Convoy ‘wreaked havoc,’ and donations prolonged it: prosecutor

“The Freedom Convoy wreaked havoc on the city of Ottawa for weeks and weeks in 2022 … both the convoy and law enforcement’s approach received a high degree of local, national and even international media coverage,” Stewart told the hearing.

“The Ottawa Police Service and all levels of government ultimately deemed this convoy to be an illegal occupation. The effect of fundraising was to prolong it. It was very, very costly for taxpayers to pay for the clearing of these vehicles and the protesters.”

The public expects police officers to “uphold the law and not make donations to an unlawful protest,” Stewart said.

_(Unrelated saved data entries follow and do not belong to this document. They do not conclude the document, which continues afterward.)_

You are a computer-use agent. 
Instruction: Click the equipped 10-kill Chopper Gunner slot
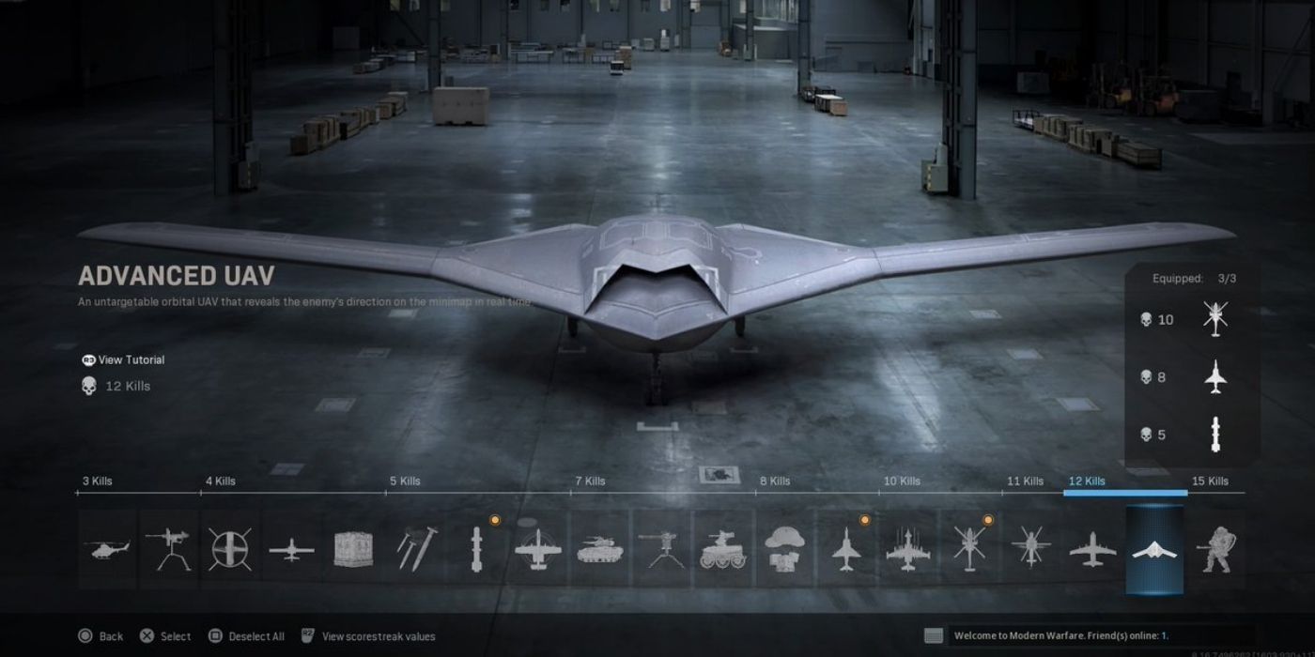1215,320
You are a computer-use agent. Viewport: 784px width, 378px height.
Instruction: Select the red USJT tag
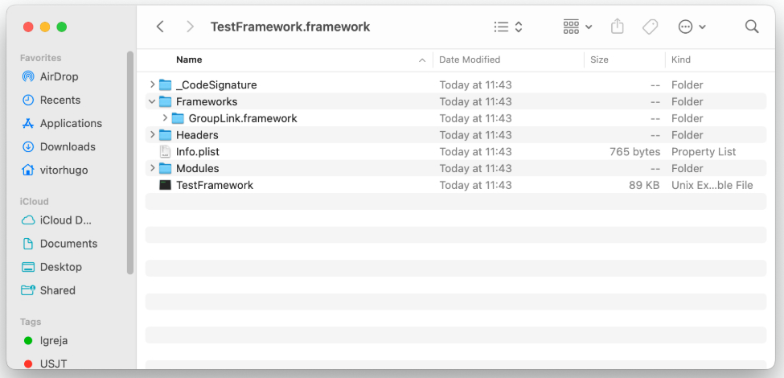[53, 364]
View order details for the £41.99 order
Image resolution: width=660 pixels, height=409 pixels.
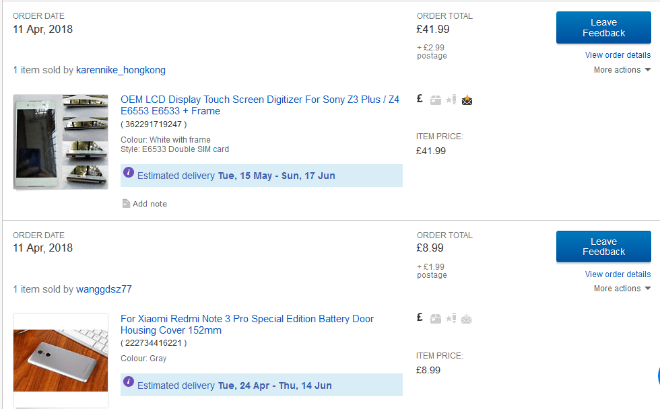pos(618,55)
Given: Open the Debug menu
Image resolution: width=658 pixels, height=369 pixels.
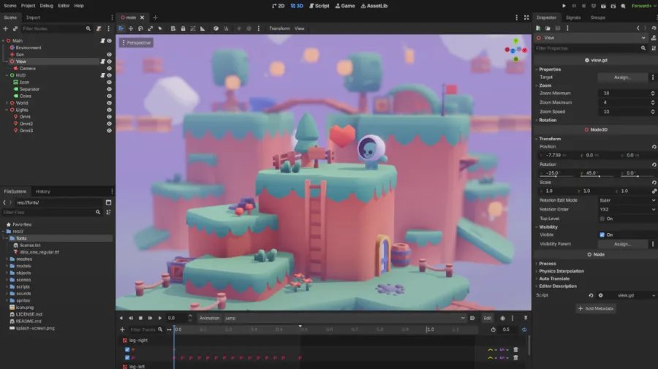Looking at the screenshot, I should click(47, 5).
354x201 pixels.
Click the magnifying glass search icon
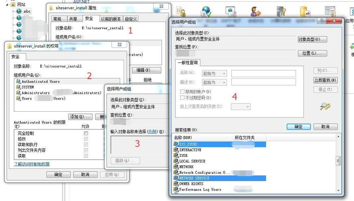325,106
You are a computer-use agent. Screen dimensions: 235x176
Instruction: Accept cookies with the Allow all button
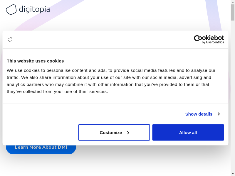click(188, 132)
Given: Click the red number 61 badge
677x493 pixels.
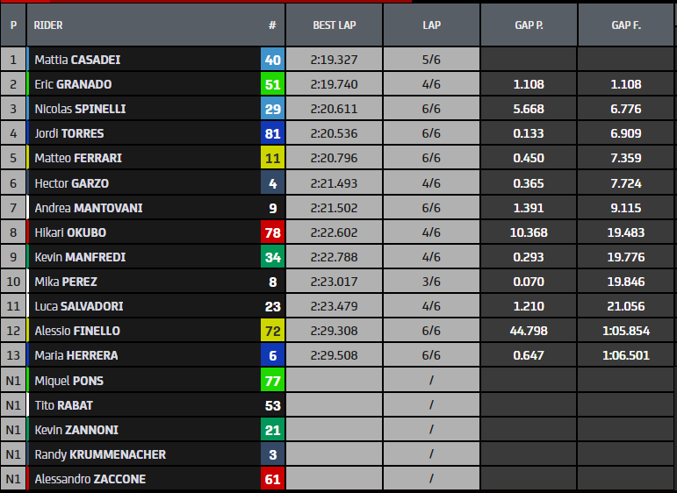Looking at the screenshot, I should tap(272, 479).
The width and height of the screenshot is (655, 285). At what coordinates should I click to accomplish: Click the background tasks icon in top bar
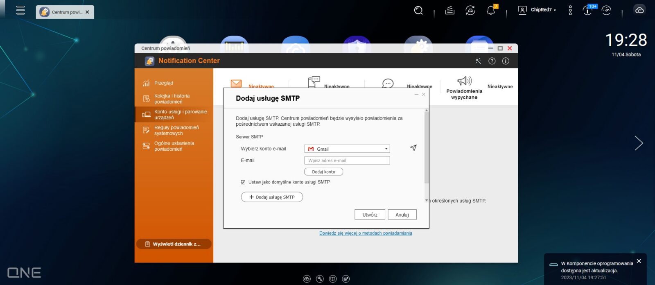pyautogui.click(x=450, y=10)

“Instead of drawing the obvious conclusion that making a donation to the convoy might be problematic,” Stewart said, “Const. Neilson turned right around and re-donated the money to another fundraising platform as soon as she got a refund. And the second donation was made the day after the chief of police had declared the convoy to be an illegal occupation.”

Ottawa Police Association highlights officer’s service to force and military

Neilson was hired by the Ottawa Police Service in 2012. Before that, she spent 12 years in the navy, Ottawa Police Association labour representative Pat Laflamme told the hearing.

She achieved the rank of master seaman and was deployed on three operational tours — one in Afghanistan, two in the Persian Gulf, he said. 

“During her time with the navy, she specialized in small arms weapons, demolition and drill.”

Laflamme highlighted her three medals and that she is a volunteer with a charity organization who has received internal and external commendations for her conduct as an officer.

She is a central division patrol officer “who is respected by members of her platoon, as well as her leadership team,” Laflamme said.

Officer to forfeit 40 hours’ pay 

In a joint submission on penalty, both the defence and prosecution are asking for the officer to forfeit 40 hours of pay and to participate in a restorative justice component. That component, if carried out as intended, would see members of the Ottawa community meet with the officer and explain how her actions by donating to the occupation affected them and the services they provide.

“It’s a novel situation but it’s one that calls for serious condemnation of the conduct,” Stewart said.

The prosecutor highlighted relevant cases of officers facing discipline for making “bad judgment calls while off duty” but called the facts of this case “unprecedented.”

Neilson has no previous record of police misconduct. She told the hearing she had “nothing at this time,” to say.

A written decision will be released in the case on an undetermined date.